Combining art and mathematical modelling to explore new representations of the ocean
Guillermo García Sánchez, the PhD candidate at ICMAT, has been collaborating with Kristin Bergaust, artist and professor at the Faculty of Technology, Art and Design of OsloMet (Norway), in the Ocean Connections project. Their project has been selected for residency in the Joint Research Centre (JRC) of the European Commission as part of its Art and Science programme. “The starting idea is to use mathematical models to offer an artistic and more balanced representation of the ocean, not so anthropocentric, so human, as the one we are used to,” explains García Sánchez.
García Sánchez develops new theoretical and computational techniques in the field of dynamical systems to solve problems about geophysical fluids such as the ocean. As a researcher and a professor – she is interested in art and technology in ecological and social contexts. Bergaust, on the other hand, is an artist – she works with digital media such as video, animation and sound, as well as social and performative projects and interdisciplinary collaborations.
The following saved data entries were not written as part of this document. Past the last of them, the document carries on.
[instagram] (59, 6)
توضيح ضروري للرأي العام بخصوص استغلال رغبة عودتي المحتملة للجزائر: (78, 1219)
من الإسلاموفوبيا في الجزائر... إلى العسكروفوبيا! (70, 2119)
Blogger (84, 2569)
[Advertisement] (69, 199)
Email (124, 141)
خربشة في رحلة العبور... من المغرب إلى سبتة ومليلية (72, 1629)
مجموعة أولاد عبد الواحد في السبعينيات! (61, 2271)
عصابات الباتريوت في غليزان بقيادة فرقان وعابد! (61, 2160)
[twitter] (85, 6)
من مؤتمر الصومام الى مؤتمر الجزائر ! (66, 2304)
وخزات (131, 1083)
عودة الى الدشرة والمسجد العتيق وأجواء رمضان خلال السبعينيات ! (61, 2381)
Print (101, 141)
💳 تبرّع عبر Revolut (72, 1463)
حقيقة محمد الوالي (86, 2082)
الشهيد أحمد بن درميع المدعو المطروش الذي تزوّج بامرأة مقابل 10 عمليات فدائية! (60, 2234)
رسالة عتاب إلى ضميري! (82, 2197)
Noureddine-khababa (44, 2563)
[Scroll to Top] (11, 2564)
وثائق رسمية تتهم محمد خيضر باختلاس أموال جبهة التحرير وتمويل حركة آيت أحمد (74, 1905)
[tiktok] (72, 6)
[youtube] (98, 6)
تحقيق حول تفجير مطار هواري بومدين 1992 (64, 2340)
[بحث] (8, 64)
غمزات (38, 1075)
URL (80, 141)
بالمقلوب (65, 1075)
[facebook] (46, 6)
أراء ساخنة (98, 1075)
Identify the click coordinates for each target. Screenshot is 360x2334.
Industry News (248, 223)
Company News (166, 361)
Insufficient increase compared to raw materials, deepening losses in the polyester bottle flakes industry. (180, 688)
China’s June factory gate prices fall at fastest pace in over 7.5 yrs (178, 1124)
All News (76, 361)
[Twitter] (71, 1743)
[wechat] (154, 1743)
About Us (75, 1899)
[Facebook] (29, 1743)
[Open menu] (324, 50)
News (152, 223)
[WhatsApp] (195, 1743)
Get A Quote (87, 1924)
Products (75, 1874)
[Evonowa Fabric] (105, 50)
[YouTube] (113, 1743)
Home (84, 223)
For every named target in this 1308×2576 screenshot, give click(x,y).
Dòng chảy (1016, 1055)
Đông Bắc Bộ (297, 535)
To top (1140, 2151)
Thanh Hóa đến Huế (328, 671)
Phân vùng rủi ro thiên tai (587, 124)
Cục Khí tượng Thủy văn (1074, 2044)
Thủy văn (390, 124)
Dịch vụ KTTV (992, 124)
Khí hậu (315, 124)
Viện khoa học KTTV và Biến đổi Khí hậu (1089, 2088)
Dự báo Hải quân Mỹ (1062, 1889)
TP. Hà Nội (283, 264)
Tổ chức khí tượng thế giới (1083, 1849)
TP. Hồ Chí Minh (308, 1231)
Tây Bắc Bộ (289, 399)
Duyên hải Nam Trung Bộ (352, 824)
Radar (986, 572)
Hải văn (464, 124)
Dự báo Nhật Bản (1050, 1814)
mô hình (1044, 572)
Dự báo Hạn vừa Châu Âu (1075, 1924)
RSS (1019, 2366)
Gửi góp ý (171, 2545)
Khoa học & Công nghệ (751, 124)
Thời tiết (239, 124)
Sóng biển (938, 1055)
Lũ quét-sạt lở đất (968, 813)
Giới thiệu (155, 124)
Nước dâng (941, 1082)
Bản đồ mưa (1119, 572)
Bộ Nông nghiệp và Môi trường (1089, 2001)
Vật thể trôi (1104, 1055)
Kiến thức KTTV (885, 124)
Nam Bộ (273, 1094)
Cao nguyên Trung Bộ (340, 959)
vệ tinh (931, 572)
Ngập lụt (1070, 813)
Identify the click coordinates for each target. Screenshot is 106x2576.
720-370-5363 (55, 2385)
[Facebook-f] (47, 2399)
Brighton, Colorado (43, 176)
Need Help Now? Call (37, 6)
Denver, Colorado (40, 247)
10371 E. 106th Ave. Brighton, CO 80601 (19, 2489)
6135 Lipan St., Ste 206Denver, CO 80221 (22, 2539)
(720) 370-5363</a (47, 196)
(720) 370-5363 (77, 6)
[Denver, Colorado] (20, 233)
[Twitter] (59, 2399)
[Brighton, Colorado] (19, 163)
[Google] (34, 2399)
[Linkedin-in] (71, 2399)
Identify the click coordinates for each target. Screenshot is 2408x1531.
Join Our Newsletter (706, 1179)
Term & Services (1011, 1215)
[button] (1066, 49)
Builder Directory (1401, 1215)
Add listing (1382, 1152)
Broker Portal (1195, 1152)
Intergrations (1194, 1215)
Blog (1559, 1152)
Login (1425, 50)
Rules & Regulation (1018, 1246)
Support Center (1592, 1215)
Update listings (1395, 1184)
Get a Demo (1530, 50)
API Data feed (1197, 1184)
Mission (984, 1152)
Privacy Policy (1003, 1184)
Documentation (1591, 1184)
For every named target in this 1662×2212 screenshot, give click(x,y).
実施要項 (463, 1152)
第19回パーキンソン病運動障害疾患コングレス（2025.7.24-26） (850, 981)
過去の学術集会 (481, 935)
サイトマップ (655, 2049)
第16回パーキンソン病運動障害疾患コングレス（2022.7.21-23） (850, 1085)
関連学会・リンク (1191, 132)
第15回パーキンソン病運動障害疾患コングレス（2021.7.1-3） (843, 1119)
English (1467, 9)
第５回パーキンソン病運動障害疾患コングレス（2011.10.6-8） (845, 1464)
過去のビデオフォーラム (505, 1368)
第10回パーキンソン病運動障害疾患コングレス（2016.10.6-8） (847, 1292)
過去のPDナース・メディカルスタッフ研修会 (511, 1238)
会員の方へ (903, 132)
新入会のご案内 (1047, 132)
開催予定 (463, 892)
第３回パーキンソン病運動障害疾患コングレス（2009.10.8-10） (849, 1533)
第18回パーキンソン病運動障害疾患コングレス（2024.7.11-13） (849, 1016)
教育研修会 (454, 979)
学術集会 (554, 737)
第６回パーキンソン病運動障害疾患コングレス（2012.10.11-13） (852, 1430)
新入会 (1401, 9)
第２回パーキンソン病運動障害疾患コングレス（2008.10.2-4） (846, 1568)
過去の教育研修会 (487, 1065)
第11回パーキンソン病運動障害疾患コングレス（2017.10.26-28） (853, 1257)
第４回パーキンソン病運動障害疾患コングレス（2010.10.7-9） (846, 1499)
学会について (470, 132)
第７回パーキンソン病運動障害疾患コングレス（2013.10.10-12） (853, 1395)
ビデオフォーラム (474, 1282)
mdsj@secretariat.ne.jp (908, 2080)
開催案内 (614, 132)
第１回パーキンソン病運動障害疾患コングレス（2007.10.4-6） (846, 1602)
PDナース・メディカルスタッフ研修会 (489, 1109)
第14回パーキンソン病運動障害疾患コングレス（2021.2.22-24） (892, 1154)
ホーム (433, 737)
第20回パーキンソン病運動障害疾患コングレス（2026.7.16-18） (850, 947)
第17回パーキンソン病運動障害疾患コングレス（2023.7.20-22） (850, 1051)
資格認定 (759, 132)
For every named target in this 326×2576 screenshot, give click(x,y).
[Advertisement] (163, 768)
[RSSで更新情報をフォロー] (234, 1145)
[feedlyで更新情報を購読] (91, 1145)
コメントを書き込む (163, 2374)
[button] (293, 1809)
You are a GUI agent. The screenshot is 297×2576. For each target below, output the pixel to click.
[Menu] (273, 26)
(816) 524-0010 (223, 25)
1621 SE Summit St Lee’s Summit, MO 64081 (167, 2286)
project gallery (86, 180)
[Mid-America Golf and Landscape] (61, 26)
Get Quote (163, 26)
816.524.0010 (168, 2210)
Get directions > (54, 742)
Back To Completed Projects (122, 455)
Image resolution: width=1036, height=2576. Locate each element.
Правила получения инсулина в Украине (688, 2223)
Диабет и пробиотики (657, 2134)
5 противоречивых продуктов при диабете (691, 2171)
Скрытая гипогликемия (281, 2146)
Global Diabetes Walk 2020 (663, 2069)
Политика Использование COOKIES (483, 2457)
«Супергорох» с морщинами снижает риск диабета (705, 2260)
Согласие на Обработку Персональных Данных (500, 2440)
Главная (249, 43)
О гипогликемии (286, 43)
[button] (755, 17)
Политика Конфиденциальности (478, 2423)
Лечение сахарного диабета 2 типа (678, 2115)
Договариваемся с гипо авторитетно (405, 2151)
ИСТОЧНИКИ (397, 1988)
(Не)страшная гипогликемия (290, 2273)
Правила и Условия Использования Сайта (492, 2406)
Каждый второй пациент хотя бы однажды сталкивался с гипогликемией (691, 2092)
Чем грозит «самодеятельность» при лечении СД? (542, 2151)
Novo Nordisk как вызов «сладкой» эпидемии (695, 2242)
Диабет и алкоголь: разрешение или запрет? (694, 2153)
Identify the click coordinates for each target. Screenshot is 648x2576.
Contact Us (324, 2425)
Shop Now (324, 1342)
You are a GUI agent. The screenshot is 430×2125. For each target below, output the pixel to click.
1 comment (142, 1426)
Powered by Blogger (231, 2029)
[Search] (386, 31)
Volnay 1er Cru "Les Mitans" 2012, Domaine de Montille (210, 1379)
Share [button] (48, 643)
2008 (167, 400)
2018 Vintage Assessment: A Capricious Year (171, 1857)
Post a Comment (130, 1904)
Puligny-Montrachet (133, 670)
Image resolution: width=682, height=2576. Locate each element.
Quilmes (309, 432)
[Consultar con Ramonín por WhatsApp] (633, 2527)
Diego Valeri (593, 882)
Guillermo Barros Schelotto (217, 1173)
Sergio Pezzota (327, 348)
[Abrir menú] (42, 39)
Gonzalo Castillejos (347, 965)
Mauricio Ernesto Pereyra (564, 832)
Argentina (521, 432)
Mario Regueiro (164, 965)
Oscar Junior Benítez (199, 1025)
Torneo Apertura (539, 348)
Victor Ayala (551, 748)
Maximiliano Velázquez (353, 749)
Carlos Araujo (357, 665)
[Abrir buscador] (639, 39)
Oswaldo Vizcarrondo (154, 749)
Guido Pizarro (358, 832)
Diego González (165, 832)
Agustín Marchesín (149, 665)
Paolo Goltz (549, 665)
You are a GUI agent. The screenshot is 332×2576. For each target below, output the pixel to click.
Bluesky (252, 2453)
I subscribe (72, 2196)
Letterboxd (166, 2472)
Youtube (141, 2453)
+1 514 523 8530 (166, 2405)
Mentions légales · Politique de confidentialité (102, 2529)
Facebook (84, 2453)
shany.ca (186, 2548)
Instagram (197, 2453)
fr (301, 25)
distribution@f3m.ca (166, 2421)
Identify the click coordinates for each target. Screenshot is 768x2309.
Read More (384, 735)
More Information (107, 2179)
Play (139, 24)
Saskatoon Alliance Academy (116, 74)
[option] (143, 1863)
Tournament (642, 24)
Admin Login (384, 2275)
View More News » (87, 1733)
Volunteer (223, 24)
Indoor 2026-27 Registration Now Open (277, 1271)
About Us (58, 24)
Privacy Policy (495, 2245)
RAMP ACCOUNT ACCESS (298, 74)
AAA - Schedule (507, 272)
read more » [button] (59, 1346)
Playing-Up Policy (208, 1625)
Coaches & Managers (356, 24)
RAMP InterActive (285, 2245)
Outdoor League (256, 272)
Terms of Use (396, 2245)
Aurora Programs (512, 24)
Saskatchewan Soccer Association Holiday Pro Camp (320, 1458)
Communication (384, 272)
They met at the Resonances IV SciArt Summer School, where they began to devise the project they will develop throughout 2023, with residencies at the JRC in Ispra (Italy).
The project falls under the theme of NaturArchy: Towards a Natural Contract, which, according to the initiative’s organizers, “advocates for a more inclusive and equitable contract with our environment”. Intending to acquire the attitudes and skills necessary to combat global warming, they propose a change in our relationship with nature. “Limiting our tremendous environmental impact and freeing nature from the onslaught of human development: do we need to rearticulate its immanent sovereignty and decolonize it again towards sustainability?” they ask.
Along with the Ocean Connections project, 14 other proposals have been selected for residencies in this edition.